From July 1, 2020 electricity customers in Nigeria will begin paying for electricity based on how long they receive power daily as the Nigerian Electricity Supply Industry (NESI) will undertake a new methodology for determining how bills are structured.
BusinessDay gathered from sources in the Federal Government that the Nigerian Electricity Regulatory Commission (NERC) has negotiated six tariff bands that will ensure that payments can reflect quality of services offered. It is part of a grand plan by the government to enthrone a viable electricity market which can also pay for critical gas supplies to power plants across the country.
According to the new plan, customers have been grouped into different bands based on the number of the hours of electricity they enjoy daily.
Band A is for customers who get 20 hours of power and above daily, Band B has customers who get power for 16 hours daily, and Band C has customers who enjoy power for 12 hours and above a day. Those that enjoy power for eight hours and above are in D-band, and E-band has customers who only get four hours and above but below eight hours of power supply daily.
Under the plan, there will be no increase for customers in Band E and the consumers called lifeline customers, mostly the rural poor, irrespective of how much power they get every day.
With the declining oil prices and the consequent fall in revenue, the Nigerian government can no longer afford subsidies on electricity and now seeks to have customers who have enjoyed more stable power pay their fair share.

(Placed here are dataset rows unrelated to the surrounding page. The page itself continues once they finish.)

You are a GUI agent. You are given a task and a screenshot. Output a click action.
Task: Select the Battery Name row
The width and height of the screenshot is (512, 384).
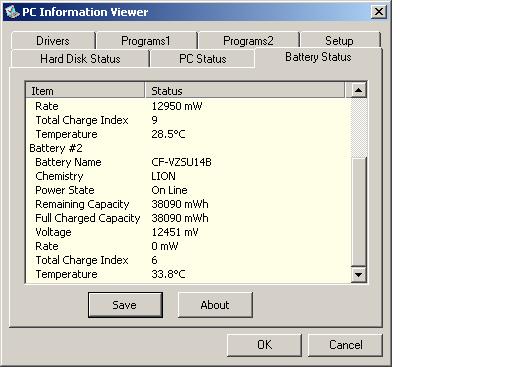188,162
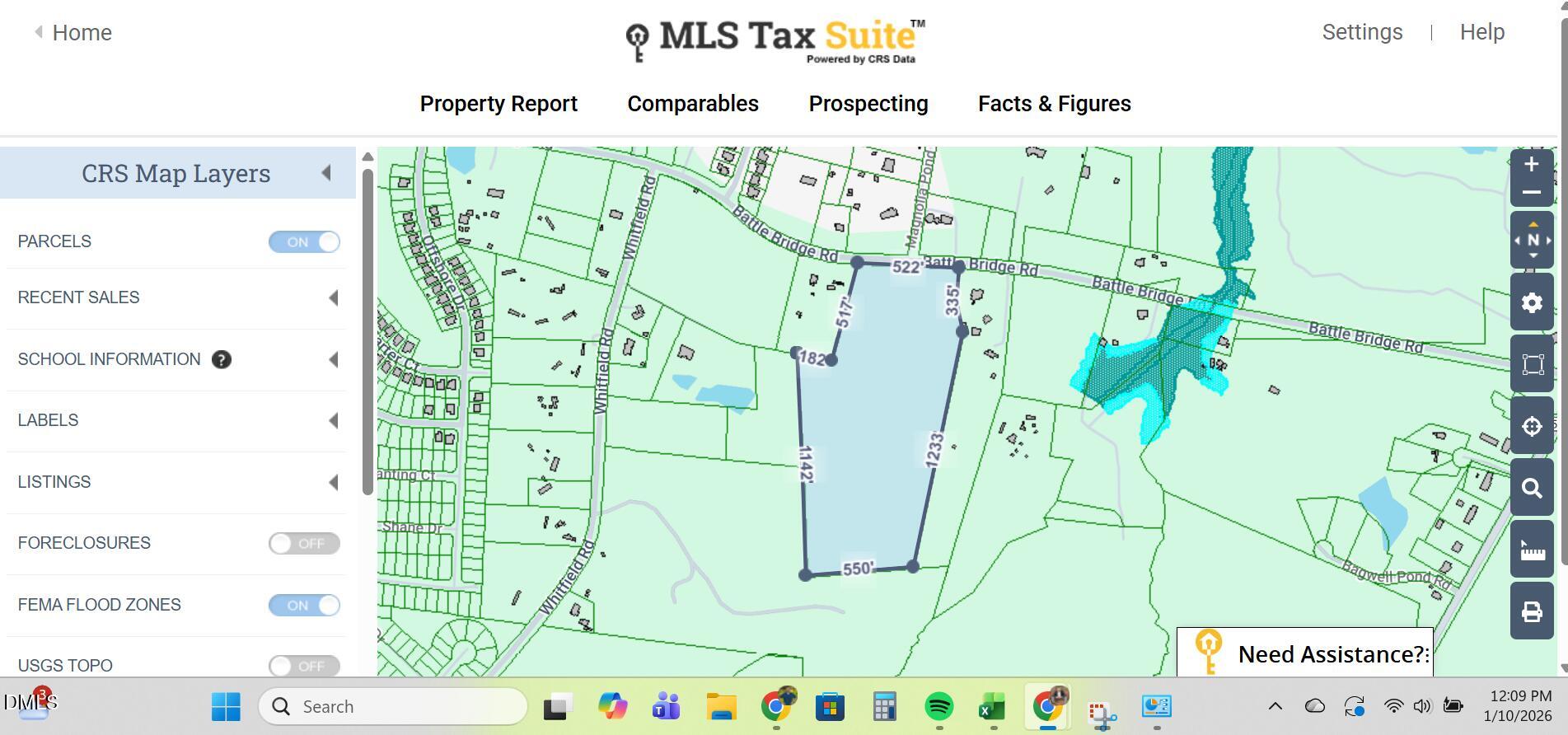Expand the School Information section
The width and height of the screenshot is (1568, 735).
point(334,360)
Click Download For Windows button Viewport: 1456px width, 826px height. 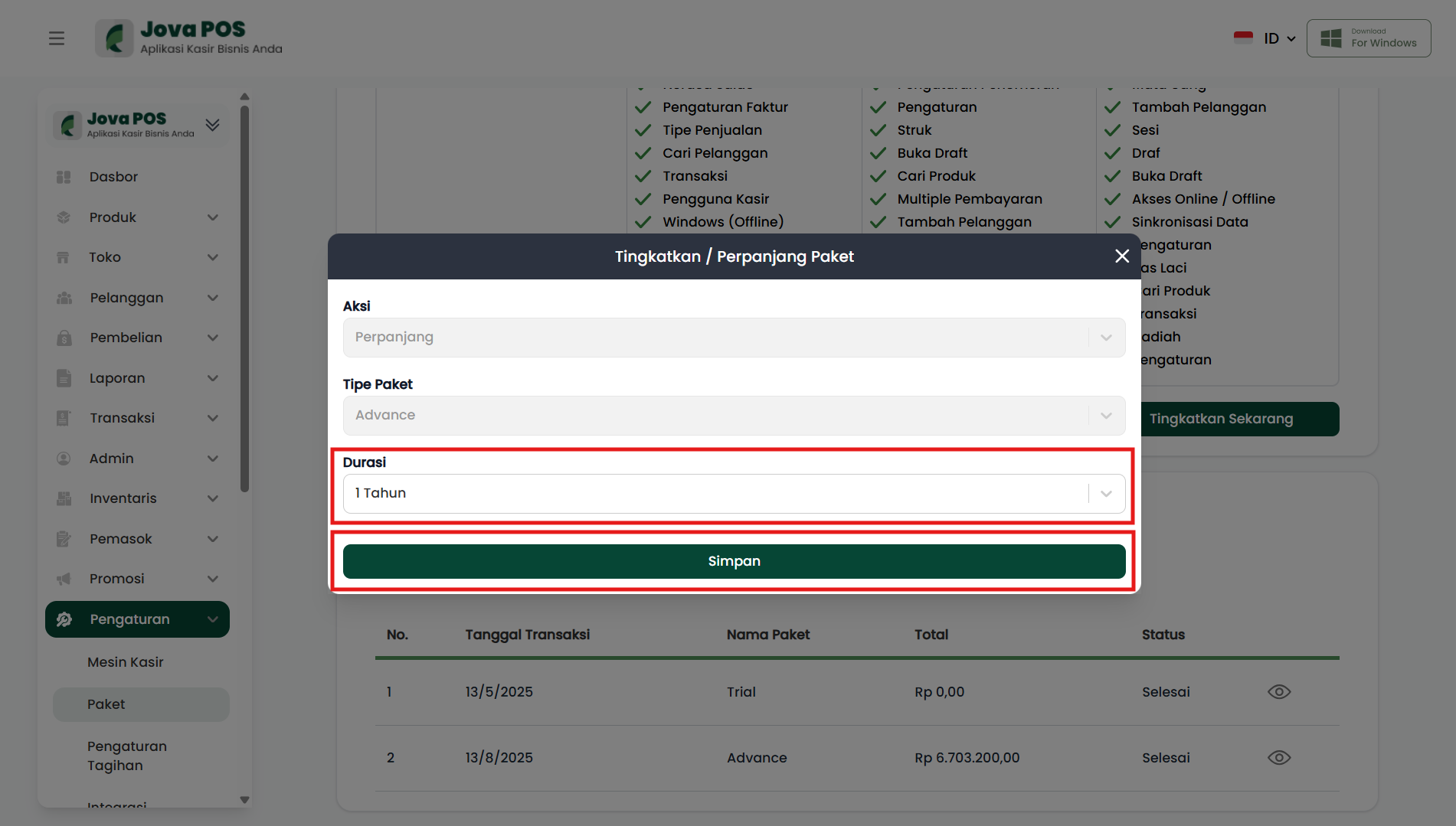pyautogui.click(x=1368, y=38)
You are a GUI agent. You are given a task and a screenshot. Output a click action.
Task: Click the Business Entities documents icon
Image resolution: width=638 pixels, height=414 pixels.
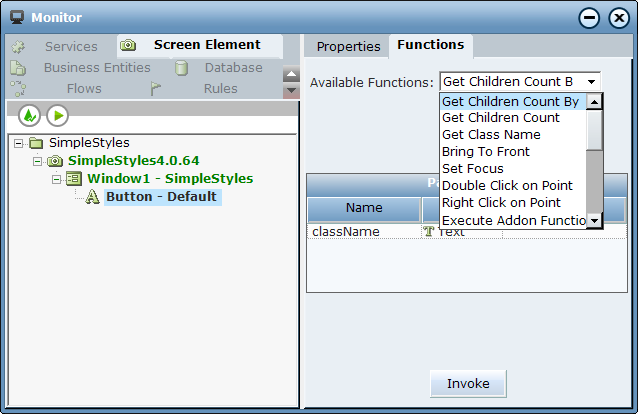coord(18,68)
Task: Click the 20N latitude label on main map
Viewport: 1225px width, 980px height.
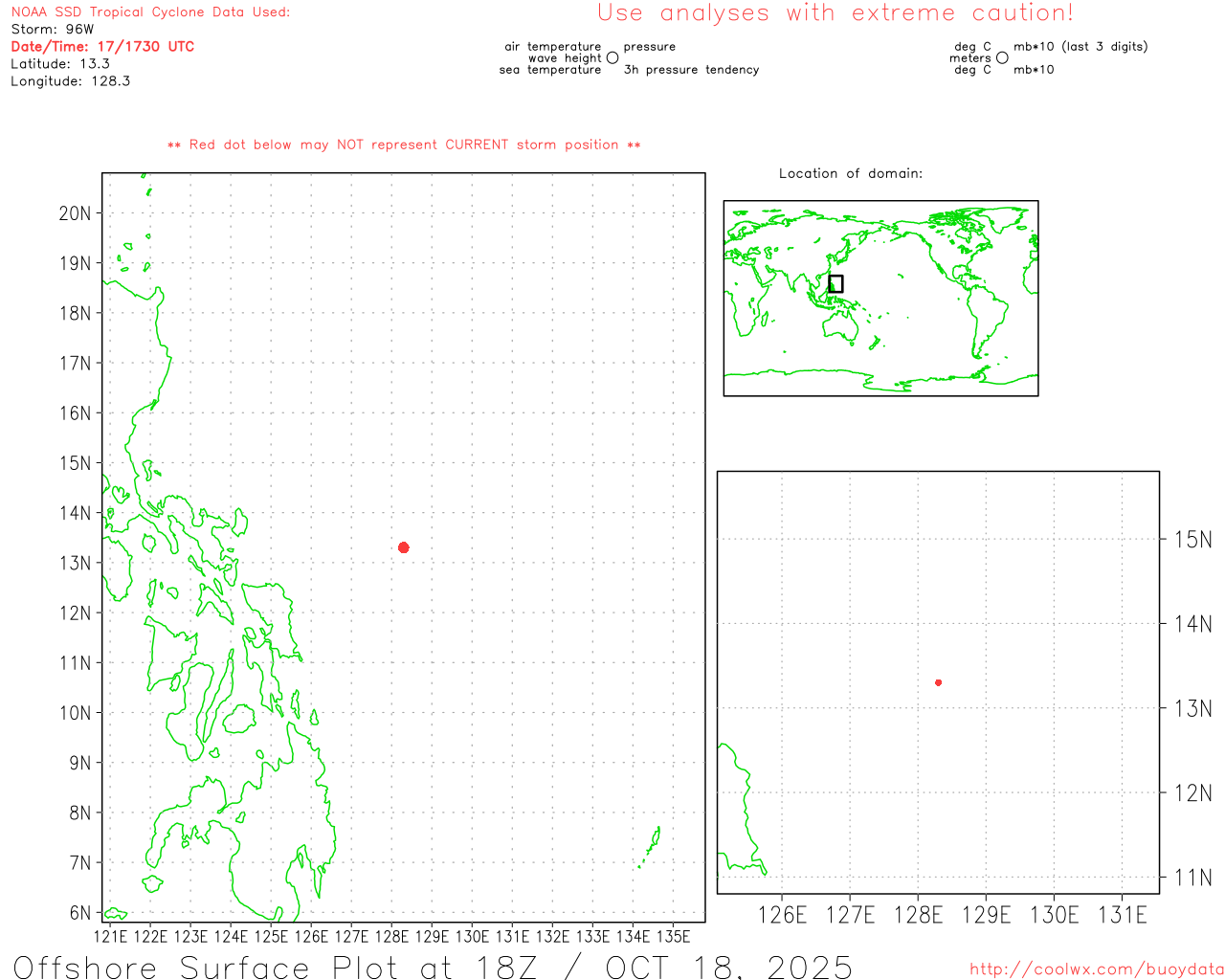Action: coord(75,213)
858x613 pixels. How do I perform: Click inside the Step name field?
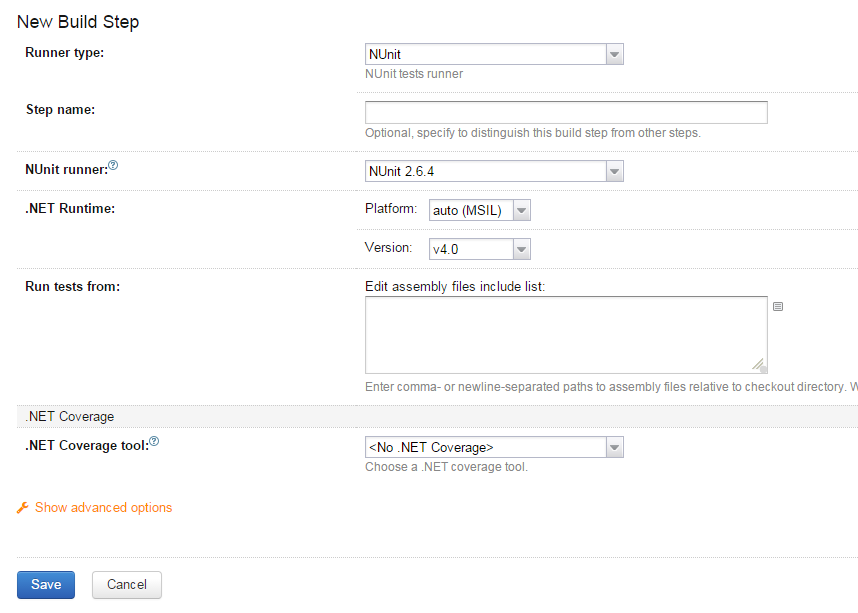(x=565, y=112)
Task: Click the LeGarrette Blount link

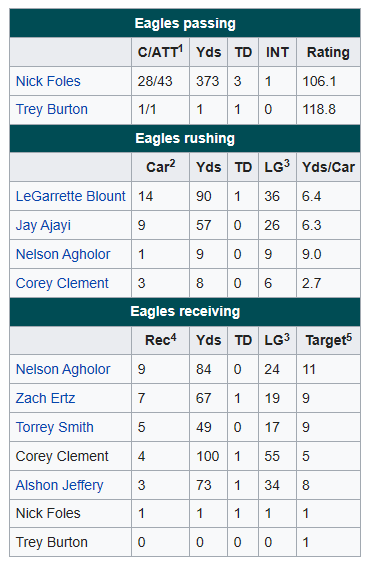Action: tap(71, 196)
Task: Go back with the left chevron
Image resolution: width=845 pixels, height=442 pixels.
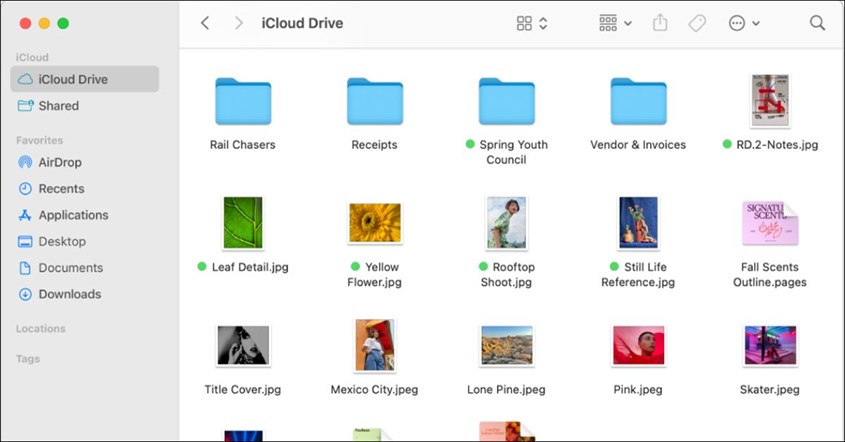Action: click(x=205, y=23)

Therefore, the negotiated tariff model does not emphasise only recovering cost but also ensuring that customers get service that reflect what they pay for power and for the DisCos to compensate them if they are not treated fairly.
This year alone, the Federal Government will spend N380 bllion on subsidising power for Nigerians, according to a source in the government. But the bulk of this amount, about 60 percent, has gone to subsidise power for industrial customers as well as the rich who get more power daily on account of where they live – Maitama in Abuja, Ikoyi and Victoria Island in Lagos, and such enclaves for the rich and mighty in cities across Nigeria.
Now the government thinks that the rich people have enjoyed subsidised power enough and it is time for them to pay their fair share by way of higher tariffs from July 1.
According the NERC, DisCos will get a certificate of no objection when they present their plan to follow the new system and will be responsible for communicating this increase to their customers.
Some analysts have expressed concerns over the financial situation with the market and the regulator’s inability to intervene.
“It is either they live up to their billing as regulator and take hard decisions or play the ostrich,” said Chuks Nwani, an energy lawyer based in Lagos, who expressed concern over the timing of the plan.
Already, there are indications that some DisCos have begun complying.
“Following the directive of the Nigerian Electrical Regulatory Commission (NERC), with the approval of the Federal Government, on the planned electricity tariff review which will take effect on July 1, 2020, the Enugu Electricity Distribution Company (EEDC) wishes to notify her esteemed customers of this development,” said a notice from EEDC.
“This review is necessitated considering the inability of the Federal Government to continue to subsidizing the power sector, and also the need for the Nigerian Electricity Supply Industry (NESI) to continue to sustain its operations and deliver improved services to customers,” said the release signed by the DisCo’s management.
According to the agreement reached with the DisCos, if any DisCo is incapable of providing as much power as it has agreed with a customer, it will be forced to compensate the customer for the loss. For instance, if a DisCo is increasing tariff on the basis of 16 hours and in a given month it did not fulfill that obligation, it will compensate the customer.
After new tariffs kick off on the first day in July, the government will communicate to Nigerians that on the basis of the negotiations they have had with their DisCos, any time they are denied power for a time outside the agreed limit, they would be encouraged to report their DisCos to NERC and NERC will ensure they are compensated.
The Federal Government by this action is indicating that it wants to allow the market function based on commercial arrangements after spending over N380 billion on subsidies this year alone.
DisCos are now required to remit up to 90 percent of their commitment to the electricity market monthly, except for troubled DisCos like Yola DisCo which has been returned to the government following insurgency in the north.
The Federal Government has budgeted only N60bn for subsidies in 2021 and it plans that this amount will go to support the power used by the poorest of the people.
Nigeria is replete with record of failed attempts to enshrine a cost-reflective electricity tariff regime since the sector was privatised in 2013.
Firstly, the government outlined the so-called MYTO, a multi-year agenda during which government subsidy for power consumed will operate side by side with a gradual increase in tariff.
In 2015, an enhanced tariff regime was announced for implementation but the regulator shockingly reneged after political pressures on the eve of the crucial presidential election which the government then lost.
The higher tariff which will go into effect next week was meant to have commenced on April 1 but the government suspended its implementation to cushion the pains arising from the coronavirus pandemic.
This time, economists say the government, short on funds, knows it can no longer fund such huge subsidies.